Chris is a busy dad who orders groceries online every week—he has zero time to spare between his full-time job, his kids’ packed schedule, and the endless chores he needs to address every weekend. AI personal shoppers make Chris’s life easier by analyzing past purchases and automatically suggested a recurring order for staples like cereal, milk, bread, eggs, and coffee. The system also knows that Chris consistently buys certain snacks and drinks for the kids, and prompts him to add these items to his recurring order ( saving him an extra trip to the store). 

4. Cross-selling & Upselling in Checkout Flows

Kiki, a busy marketing professional, needs a new smartphone. She’s added it to her shopping cart and is nearly ready to finish her purchase when she sees recommendations for a screen protector, a pair of wireless earbuds, and a fast charger—all tailored to the specific phone model she’s purchasing. As a loyal customer, she also gets an offer of free expedited shipping, plus a discount on her next purchase. These motivate Kiki to finish her transaction and make her more likely to return to this same store the next time she needs a phone upgrade. 

AI Personal Shopper vs. Traditional Personalization

AI personal shoppers—and the various AI-driven features that support hyper-personalized experiences—can tailor digital shopping experiences to each shopper. This makes them much more relevant than traditional rule-based personalization. 

With rule-based personalization, customers are grouped into broad categories (e.g., segments) based on factors like demographics or past purchase behavior. Think about Chris, the busy dad from our earlier example. With rules-based segmentation, he might be grouped into a broad “parents” category and shown generic ads for diapers even though he has older kids.

This doesn’t happen with AI personal shoppers because experiences are tailored to each shopper in real time.  An AI personal shopper would recognize that Chris has consistently purchased Goldfish crackers and Lunchables as well as eco-friendly cleaning supplies. Chris gets recommendations for the snacks he already buys plus similar snacks his kids like and sustainable products that align with his values. 

AI systems use dynamic, continuous learning models. They constantly refine recommendations based on new data. Static, rule-based systems simply can’t match that level of relevance.

Challenges & Considerations

While AI personal shoppers offer tremendous potential, there are some challenges to consider when implementing the technology. Data privacy is the big one, here.

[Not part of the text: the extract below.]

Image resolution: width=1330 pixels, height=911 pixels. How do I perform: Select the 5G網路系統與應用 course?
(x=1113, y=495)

You need to be transparent about how you collect, use, and protect customer data. 

According to Walmart’s Retail Rewired Report, data privacy is non-negotiable for shoppers, who expect brands to provide transparency, minimal data collection, and clear controls over their information.

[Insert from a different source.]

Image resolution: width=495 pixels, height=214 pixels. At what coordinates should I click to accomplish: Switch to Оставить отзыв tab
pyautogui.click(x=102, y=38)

Trust and transparency go hand in hand with privacy. Nearly half of respondents in the Walmart report were hesitant to let an AI agent handle an entire shopping trip. This is especially true for high-stakes or emotionally significant purchases. Shoppers want to know how recommendations are made. They want to feel confident that AI is working in their best interest.

Algorithm bias is another key consideration. If AI models are trained on incomplete or skewed data, they can reinforce existing biases and deliver less relevant—or even unfair—results. You can get ahead of this by monitoring and auditing AI systems regularly.

Finally, AI personal shoppers are only as good as the data they’re fed. Clean, accurate, and up-to-date data is essential for delivering relevant recommendations. If the data is messy or outdated, the customer experience will suffer.

Let Monetate Power Your Brand’s AI Personal Shopper Experiences

AI personal shoppers can absolutely enhance the buying experience for your customers, particularly when paired with a personalization platform like Monetate that automates the process. 

Monetate’s system is rooted in AI, with our Orchid AI intelligence layer that bakes hyper-personalization capabilities like product recommendations, dynamic bundling, and personalized search right into the platform. 

This is how customers like Natasha, the tech engineer, can find the exact laptop she needs along with the right accessories and support to ensure she gets the most from her new computer. Natasha has some very specific needs and a plethora of choices to sift through when finding the perfect laptop. AI makes this shopping experience much easier and less stressful.  

It makes sense that AI personal shoppers are becoming more trusted than human influencers—they create relevant experiences that are truly helpful and (ironically) more human than older rules-based systems. To start transforming the digital shopping journey for your customers into one that’s ultra personal, schedule a demo with a Monetate personalization expert.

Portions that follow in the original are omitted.